While he disagrees with some of the more traditional aspects of Assyrian culture, he is drawn to its sense of community.

“Whatever the occasion, we stick together. You always feel like you belong; you never feel isolated. Some of my Kiwi friends are almost envious of that. They don’t have anyone outside their immediate family.”

Having grown up here, Ogen has never struggled to find work. He studied philosophy and theatre at Victoria University and acts and write scripts in between taxi-driving three days a week for Kiwi Cabs.

He was a blast technician working on James Cameron’s Avatar and appeared in 2008 short film Escamotage.

The Emergence of Assyrian businesses, such as Kiwi Cabs, has made life easier for the community, whose members often struggled to find jobs on arrival.

Despite speaking good English and having a New Zealand-recognised architecture qualification, Mr Brikha never found work as an architect.

He dismantled cars, worked as a construction expert for Chevron Texaco and, lastly, as a draughtsman with Harrison Grierson engineering. The discrimination was wearying.

After one interview, the interviewer told his agent, ‘I’m sure he could do the job, but send me someone else’.

“That was just one incident, but that hurt so much.”

In the end, he abandoned his quest and, with four friends, set up Kiwi Cabs, which now employs 90 drivers, of whom about half are Assyrian.

“This company is a chance to do something different. It’s a project. That’s giving me relief – that’s the only challenge I get.”

When Nazi and Yousef Yousif came to New Zealand in 1993 they spoke virtually no English. Mrs Yousif remembers calling an ambulance when her preschool son had an asthma attack in the middle of the night.

A taxi took them to hospital and, because Mrs Yousif struggled with English, the nurse had to ask questions of her husband over the phone.

The family came from a small village in north Iraq, with no water, electricity or doctors. When the big cities came under fire in the Gulf War, relatives drifted north in search of refuge. The Yousifs had 33 people in their small house. Their neighbours’ home housed 60.

The family escaped to Syria and spent 2 1/2 years in refugee camps with around 2000 others. They were sponsored to come to New Zealand, where Mrs Yousif’s sister-in-law had already settled with Father Aprem’s group.

It was two years before Mrs Yousif found cleaning work, but the couple eventually started their own cleaning company, Babylon Cleaning, which thrived for nine years before they sold it three years ago.
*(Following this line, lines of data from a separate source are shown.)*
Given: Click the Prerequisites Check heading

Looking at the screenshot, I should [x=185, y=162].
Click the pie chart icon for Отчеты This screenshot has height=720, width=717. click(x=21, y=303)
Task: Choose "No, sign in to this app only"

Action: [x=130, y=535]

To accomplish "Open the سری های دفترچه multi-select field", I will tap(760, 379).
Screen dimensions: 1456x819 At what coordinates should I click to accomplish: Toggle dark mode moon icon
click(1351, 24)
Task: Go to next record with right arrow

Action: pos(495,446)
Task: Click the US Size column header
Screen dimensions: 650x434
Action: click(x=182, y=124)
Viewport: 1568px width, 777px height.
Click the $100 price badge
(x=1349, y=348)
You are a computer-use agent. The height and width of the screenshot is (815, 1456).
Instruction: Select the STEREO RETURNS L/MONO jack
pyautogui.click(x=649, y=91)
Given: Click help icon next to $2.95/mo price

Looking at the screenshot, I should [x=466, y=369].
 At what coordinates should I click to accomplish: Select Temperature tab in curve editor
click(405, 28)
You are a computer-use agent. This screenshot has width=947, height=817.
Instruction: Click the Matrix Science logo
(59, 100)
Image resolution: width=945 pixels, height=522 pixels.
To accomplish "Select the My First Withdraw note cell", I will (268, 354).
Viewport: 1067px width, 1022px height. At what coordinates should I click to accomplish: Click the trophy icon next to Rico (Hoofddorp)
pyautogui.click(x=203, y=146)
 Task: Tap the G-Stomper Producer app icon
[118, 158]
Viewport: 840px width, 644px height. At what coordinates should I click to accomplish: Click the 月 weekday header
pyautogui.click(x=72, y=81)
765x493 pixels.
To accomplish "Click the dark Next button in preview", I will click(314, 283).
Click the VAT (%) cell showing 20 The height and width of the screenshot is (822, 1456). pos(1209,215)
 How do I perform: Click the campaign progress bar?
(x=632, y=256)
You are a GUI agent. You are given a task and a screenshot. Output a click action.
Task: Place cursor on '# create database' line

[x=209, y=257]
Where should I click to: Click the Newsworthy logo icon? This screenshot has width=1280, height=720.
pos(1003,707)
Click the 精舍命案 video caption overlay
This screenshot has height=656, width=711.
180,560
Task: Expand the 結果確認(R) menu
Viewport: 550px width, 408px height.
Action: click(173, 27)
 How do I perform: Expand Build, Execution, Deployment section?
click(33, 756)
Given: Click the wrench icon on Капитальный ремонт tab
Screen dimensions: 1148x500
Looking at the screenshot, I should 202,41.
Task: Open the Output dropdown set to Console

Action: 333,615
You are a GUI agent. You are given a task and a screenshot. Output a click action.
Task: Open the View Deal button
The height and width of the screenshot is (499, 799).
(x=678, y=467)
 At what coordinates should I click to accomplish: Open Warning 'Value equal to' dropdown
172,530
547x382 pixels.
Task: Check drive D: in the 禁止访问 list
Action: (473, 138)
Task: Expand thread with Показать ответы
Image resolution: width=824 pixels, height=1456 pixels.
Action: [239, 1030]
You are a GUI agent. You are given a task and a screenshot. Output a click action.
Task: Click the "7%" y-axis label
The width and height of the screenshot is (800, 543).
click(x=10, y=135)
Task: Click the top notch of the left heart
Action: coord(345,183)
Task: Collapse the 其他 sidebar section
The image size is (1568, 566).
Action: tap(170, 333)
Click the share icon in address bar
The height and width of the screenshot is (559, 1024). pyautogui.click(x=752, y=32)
While Assyrian immigration has largely stalled because of tightened immigration requirements, Mrs Yousif was able to bring in her sister, her husband and their 12-year-old Down syndrome son in 2004, after the fall of Saddam’s regime, because they could promise her work.

Now they have a comfortable home in north Wellington. The couple and their children still speak Assyrian, but the boys speak English to each other. One son is married and lives next door. It’s a love marriage, to an Assyrian girl, and they speak English together.

Father Aprem worries about the dilution of the Assyrian culture and language. Though he would like Assyrians to marry within the community, he doesn’t oppose intermarriage – one son is seeing a Portuguese woman and another lives with a Brazilian. But he hopes the culture will endure.

Asked what being Assyrian means to him, Ogen Pithyou sums it up in one word: “struggle”.

“We’re a minority Christian group in the middle of a war zone.

“I’m very proud to be Assyrian.

“I want to get the message across that we are a nation and we still exist.”